● **Problem description**:
In the entries that follow, the line with "Sağlık Bakanlığı (41, 2190)" opens the range and the line with "Gönder (29, 1539)" closes it; repeat that range exactly, both lines included.

--- Task data Enclosed Below ---

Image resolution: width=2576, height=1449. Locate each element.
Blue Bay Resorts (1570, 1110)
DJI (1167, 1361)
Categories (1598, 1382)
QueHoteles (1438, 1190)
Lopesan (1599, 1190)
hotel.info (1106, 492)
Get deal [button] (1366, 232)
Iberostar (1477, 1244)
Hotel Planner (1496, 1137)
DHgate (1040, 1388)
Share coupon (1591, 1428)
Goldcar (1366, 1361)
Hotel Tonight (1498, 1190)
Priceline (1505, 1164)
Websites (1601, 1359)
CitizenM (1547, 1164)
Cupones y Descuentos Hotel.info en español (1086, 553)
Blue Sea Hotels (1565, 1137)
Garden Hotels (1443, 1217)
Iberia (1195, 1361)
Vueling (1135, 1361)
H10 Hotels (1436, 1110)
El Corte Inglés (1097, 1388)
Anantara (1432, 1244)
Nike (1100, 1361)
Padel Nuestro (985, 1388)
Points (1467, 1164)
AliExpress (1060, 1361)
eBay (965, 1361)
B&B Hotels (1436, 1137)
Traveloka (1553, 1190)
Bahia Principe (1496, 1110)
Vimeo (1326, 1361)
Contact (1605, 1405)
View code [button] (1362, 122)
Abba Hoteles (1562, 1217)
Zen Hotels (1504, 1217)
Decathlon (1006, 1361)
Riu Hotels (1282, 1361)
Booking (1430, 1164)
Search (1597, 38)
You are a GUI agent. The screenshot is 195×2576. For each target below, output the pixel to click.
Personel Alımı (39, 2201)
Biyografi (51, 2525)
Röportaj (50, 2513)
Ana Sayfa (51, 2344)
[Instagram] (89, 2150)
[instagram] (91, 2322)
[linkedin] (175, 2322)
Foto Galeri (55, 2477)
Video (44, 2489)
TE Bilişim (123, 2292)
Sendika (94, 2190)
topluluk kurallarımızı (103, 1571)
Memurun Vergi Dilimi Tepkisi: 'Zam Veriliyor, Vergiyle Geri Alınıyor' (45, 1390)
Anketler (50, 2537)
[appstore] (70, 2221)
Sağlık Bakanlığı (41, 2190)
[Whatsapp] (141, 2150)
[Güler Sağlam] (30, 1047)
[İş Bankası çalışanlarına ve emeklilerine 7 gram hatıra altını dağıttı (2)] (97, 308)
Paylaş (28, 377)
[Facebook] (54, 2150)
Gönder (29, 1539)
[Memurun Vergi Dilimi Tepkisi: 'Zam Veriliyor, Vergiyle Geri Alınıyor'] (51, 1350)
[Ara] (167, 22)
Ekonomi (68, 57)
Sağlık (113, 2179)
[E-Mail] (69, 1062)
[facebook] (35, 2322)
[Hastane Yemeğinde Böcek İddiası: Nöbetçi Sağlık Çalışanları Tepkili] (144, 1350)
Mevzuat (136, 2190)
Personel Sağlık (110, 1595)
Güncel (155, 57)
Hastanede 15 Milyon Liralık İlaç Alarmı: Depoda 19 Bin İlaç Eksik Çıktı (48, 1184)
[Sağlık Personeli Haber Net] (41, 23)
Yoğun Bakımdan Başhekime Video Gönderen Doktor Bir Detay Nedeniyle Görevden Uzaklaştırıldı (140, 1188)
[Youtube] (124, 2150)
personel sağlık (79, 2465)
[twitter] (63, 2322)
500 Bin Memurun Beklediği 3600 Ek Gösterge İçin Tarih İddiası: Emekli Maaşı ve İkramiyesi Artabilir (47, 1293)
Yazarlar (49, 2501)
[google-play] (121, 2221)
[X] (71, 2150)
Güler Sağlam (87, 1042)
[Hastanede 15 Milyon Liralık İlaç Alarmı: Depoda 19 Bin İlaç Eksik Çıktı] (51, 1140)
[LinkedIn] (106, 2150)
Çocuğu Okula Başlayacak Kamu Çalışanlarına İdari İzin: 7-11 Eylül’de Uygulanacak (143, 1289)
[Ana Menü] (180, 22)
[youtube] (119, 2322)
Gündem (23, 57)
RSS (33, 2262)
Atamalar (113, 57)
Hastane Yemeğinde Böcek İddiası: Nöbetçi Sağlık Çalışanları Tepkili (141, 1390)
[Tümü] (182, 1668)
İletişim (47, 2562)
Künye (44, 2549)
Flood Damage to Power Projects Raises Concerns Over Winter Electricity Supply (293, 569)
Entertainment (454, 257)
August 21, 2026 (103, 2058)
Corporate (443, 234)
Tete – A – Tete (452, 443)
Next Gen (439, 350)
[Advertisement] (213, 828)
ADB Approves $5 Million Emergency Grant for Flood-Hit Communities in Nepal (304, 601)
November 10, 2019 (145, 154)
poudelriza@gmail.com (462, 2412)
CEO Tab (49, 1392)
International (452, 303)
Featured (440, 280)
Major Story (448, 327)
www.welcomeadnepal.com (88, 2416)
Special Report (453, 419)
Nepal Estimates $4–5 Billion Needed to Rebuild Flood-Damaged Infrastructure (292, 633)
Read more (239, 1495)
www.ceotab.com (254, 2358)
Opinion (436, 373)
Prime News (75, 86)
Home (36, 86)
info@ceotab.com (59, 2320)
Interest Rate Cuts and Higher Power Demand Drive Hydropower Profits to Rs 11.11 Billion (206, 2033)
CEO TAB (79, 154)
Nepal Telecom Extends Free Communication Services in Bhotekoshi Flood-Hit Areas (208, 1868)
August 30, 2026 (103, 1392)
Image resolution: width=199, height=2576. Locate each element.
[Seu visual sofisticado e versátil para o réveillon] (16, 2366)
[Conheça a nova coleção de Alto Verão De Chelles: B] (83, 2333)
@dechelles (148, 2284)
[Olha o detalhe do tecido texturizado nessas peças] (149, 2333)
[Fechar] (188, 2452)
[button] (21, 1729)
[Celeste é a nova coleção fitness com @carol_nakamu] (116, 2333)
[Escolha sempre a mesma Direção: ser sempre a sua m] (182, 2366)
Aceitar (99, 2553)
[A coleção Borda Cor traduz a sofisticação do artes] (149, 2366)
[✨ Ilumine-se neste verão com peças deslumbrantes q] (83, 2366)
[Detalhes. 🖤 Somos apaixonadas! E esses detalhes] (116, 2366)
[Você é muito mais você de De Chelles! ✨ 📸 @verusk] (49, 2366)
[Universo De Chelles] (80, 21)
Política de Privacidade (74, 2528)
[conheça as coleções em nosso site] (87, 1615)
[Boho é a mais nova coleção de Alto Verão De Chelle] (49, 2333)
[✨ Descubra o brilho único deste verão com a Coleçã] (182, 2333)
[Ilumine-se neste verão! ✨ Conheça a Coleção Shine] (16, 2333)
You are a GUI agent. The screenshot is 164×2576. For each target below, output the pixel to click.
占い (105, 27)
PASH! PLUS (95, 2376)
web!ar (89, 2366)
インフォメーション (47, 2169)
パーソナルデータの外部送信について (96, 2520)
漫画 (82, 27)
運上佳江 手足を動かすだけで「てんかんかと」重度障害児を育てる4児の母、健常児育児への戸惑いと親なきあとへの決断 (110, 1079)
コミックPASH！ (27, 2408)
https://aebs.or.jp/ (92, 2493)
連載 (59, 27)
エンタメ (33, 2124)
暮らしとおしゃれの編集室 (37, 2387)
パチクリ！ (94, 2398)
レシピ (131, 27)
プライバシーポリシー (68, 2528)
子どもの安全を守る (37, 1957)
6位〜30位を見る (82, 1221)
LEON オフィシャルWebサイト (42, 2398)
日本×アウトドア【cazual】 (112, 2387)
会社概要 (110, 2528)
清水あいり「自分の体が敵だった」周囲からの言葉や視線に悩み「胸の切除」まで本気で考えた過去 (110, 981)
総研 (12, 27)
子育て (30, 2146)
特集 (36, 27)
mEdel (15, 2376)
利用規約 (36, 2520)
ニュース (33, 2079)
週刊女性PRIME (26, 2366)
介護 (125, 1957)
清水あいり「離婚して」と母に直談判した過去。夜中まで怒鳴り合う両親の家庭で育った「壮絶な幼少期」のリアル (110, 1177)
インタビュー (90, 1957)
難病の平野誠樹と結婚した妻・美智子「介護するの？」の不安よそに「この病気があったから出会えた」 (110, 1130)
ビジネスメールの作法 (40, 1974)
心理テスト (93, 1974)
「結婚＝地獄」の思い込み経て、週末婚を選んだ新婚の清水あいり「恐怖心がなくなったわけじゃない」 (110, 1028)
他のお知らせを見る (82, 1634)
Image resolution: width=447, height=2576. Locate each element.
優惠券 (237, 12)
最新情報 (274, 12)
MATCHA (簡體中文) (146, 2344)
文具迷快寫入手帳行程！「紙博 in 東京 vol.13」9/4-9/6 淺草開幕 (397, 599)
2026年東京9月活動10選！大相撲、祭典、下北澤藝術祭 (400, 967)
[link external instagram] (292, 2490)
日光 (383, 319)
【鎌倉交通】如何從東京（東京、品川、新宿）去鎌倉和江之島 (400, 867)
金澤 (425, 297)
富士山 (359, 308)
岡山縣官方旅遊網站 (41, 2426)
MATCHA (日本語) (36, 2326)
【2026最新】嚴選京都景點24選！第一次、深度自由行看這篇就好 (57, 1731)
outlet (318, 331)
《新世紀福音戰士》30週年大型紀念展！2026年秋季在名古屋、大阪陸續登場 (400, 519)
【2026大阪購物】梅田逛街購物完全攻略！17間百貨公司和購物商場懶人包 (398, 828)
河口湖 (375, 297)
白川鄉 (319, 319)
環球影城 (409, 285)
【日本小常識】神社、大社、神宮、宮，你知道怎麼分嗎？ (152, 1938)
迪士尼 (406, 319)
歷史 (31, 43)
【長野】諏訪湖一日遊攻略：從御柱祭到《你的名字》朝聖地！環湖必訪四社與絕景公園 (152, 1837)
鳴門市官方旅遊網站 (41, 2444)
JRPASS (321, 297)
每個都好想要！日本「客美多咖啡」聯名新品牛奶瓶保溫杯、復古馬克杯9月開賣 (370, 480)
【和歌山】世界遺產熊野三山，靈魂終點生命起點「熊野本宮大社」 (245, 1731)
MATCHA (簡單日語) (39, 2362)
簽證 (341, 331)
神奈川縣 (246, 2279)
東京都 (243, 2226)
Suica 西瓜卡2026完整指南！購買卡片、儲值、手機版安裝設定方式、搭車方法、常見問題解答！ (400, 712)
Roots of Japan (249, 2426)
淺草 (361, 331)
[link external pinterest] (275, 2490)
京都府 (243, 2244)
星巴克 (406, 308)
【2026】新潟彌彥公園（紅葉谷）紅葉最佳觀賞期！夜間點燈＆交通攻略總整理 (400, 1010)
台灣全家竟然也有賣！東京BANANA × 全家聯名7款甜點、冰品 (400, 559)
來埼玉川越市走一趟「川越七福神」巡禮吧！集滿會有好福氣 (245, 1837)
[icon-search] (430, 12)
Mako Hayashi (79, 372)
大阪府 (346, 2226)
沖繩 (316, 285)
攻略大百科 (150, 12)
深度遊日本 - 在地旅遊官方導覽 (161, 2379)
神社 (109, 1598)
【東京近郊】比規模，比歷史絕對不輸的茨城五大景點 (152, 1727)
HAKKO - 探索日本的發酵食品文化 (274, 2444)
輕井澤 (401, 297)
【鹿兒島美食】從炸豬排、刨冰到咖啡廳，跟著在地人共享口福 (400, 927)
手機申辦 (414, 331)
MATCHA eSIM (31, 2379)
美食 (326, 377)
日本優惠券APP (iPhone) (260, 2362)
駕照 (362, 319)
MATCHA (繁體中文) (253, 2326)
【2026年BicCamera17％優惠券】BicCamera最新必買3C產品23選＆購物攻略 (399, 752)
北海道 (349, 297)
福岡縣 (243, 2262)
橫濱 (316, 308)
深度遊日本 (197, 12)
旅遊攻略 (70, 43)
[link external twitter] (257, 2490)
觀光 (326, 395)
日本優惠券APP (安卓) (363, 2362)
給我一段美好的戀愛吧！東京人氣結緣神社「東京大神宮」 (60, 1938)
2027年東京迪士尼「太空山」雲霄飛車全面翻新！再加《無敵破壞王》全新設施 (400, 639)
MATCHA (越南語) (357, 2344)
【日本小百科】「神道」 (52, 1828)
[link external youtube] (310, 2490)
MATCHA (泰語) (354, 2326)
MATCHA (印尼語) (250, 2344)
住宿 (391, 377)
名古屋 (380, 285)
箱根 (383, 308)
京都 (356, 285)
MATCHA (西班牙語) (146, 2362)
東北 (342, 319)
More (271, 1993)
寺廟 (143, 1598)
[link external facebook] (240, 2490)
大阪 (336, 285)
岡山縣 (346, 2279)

--- End of Enclosed Task data ---

● **Exercise answer**:
Sağlık Bakanlığı (41, 2190)
[Whatsapp] (141, 2150)
[Güler Sağlam] (30, 1047)
[İş Bankası çalışanlarına ve emeklilerine 7 gram hatıra altını dağıttı (2)] (97, 308)
Paylaş (28, 377)
[Facebook] (54, 2150)
Gönder (29, 1539)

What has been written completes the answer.